Mais la guerre a des répercussions indéniables sur l’ensemble de la région, notamment en alimentant la rivalité entre le Maroc et l’Algérie, qui soutient le Polisario. Le conflit au Sahara occidental a contribué à la décision de l’Algérie de rompre ses liens diplomatiques avec le Maroc en août. Depuis, l’Algérie a cessé de fournir du gaz naturel au royaume par le biais du gazoduc Maghreb-Europe. Cela pourrait également nuire à l’Espagne, qui reçoit également du gaz par ce gazoduc et qui est en pleine crise énergétique. Pendant ce temps, l’administration Biden a été mise à mal par la décision de Donald Trump, en 2020, de rompre le consensus international et de reconnaître la souveraineté du Maroc sur le Sahara occidental. Des décennies après que le sort de ce territoire contesté aurait dû être décidé, il ne cesse de causer des ennuis.

Des promesses non tenues

Le Maroc et le Polisario ont commencé à se battre à peu près au moment où l’Espagne, la puissance coloniale, s’est retirée du Sahara occidental et où le Maroc a annexé le territoire en 1975. En 1991, les deux parties ont convenu d’un cessez-le-feu et d’un processus de paix non parrainé qui devait se conclure par un référendum sur l’indépendance du territoire. Mais le vote n’a jamais eu lieu, en grande partie à cause de l’obstructionnisme marocain. Le royaume veut utiliser une vague offre d’autonomie comme base de nouvelles négociations. Le Polisario rejette cette suggestion et affirme que le cessez-le-feu est terminé. En l’état actuel des choses, le Maroc contrôle près de 80 % du Sahara occidental. Le Polisario dirige la partie restante (voir la carte).

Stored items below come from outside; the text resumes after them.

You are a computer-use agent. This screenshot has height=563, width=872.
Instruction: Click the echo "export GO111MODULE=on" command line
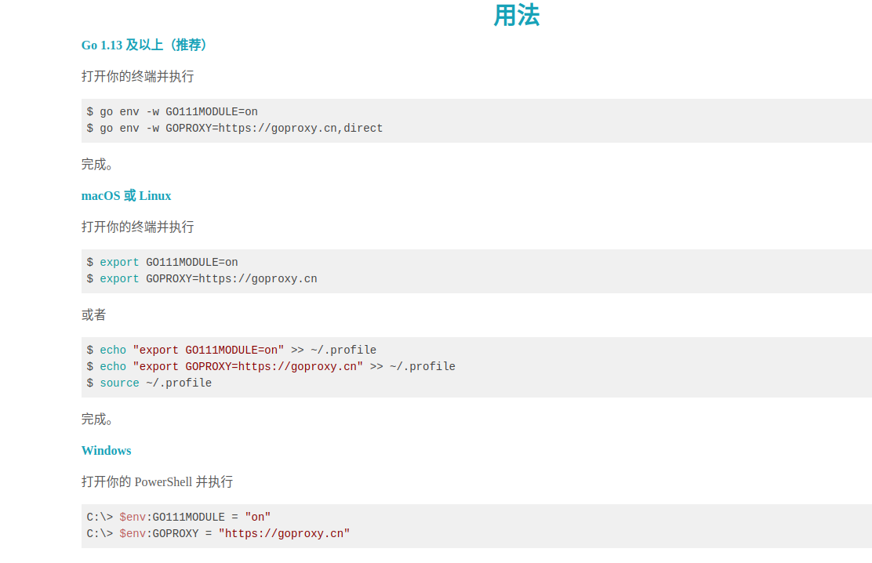(231, 351)
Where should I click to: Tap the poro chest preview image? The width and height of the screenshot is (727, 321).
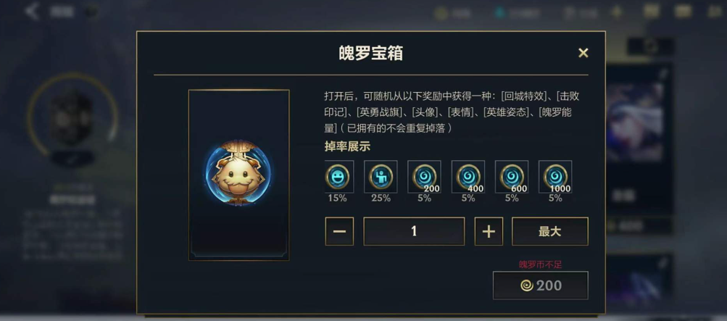[x=238, y=175]
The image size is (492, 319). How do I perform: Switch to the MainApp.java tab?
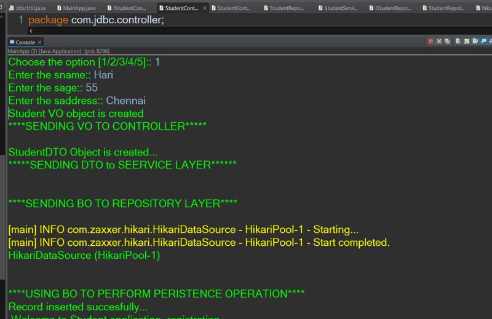point(79,8)
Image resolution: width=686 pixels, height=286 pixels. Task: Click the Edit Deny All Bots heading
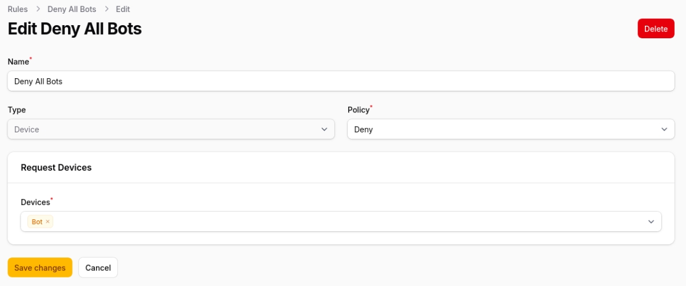point(74,29)
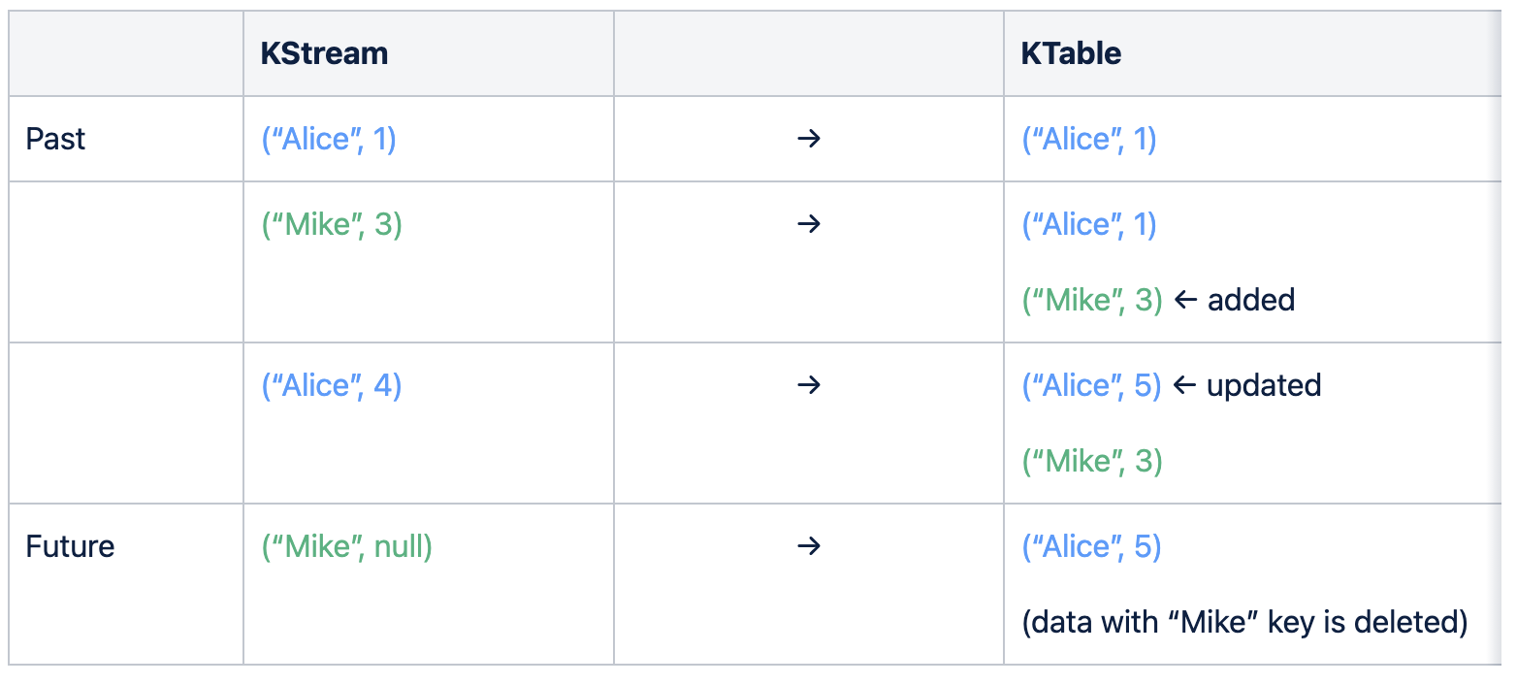This screenshot has width=1517, height=685.
Task: Click the arrow next to ("Mike", 3) stream entry
Action: click(808, 224)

La querelle entre le Maroc et l’Algérie remonte encore plus loin. Ils se sont livrés une brève guerre au sujet de leur frontière après l’indépendance de l’Algérie vis-à-vis de la France en 1962. Le soutien de l’Algérie aux mouvements révolutionnaires du monde entier a toujours mis la monarchie marocaine mal à l’aise. Mais les autorités algériennes affirment que le Maroc fomente des troubles dans leur pays en soutenant des groupes armés, tels que les islamistes pendant la guerre civile algérienne. Cela a incité l’Algérie à fermer la frontière en 1994 (elle reste fermée). Cette année, il a été rapporté que le Maroc avait ciblé les téléphones des officiels algériens avec des logiciels espions. L’Algérie a également déclaré que le royaume soutenait des groupes prétendument impliqués dans des incendies dans le nord de l’Algérie, et l’a rendu responsable d’un attentat à la bombe qui a tué trois camionneurs algériens le 3 novembre.

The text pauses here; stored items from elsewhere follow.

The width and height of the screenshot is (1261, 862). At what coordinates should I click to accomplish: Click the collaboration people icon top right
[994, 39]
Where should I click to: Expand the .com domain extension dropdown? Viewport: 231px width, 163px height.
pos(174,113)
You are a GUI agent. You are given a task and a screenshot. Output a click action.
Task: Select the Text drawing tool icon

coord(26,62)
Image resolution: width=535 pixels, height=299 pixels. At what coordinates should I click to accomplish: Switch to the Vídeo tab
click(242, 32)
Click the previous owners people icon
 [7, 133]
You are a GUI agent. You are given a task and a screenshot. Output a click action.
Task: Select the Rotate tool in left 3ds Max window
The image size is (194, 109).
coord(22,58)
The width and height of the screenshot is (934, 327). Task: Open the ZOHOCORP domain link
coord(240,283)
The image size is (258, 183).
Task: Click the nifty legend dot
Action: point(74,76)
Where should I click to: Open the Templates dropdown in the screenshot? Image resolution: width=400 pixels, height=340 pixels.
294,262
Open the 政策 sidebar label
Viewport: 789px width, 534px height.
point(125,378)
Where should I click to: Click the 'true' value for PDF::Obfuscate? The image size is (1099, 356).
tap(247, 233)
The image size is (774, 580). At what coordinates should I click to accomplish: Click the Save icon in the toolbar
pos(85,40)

Les actions du Polisario se font avec la bénédiction de l’Algérie, qui accueille les dirigeants du groupe et de nombreux réfugiés sahraouis plus modestes. « Nous sommes face à une situation de guerre », déclare un diplomate algérien. Le pays a l’habitude de soutenir les mouvements de guérilla. L’Algérie a accueilli Che Guevara, formé un jeune Nelson Mandela et invité Yasser Arafat à s’adresser à l’ONU en 1974, braquant ainsi les projecteurs sur la cause palestinienne. L’année dernière, l’Algérie a critiqué le Maroc pour avoir établi des liens diplomatiques avec Israël dans le cadre de l’accord qui a vu les États-Unis reconnaître le contrôle marocain du Sahara occidental.

Les motivations de l’Algérie sont également stratégiques, cependant. Si le Polisario contrôlait le Sahara occidental, l’Algérie aurait accès à l’Atlantique et à des routes plus faciles vers l’Afrique de l’Ouest, tandis que le Maroc serait confiné dans le coin nord-ouest du continent. Au lieu de cela, elle a regardé le Maroc exploiter le territoire. La partie du Sahara Occidental appartenant au royaume est riche en phosphates, en pétrole et en droits de pêche. Il a cherché à cimenter son emprise sur le territoire, en offrant aux Marocains qui s’y installent de généreuses subventions. Cette politique peut également contribuer à faire pencher le vote si le Maroc est un jour contraint d’organiser un référendum sur l’indépendance du Sahara occidental.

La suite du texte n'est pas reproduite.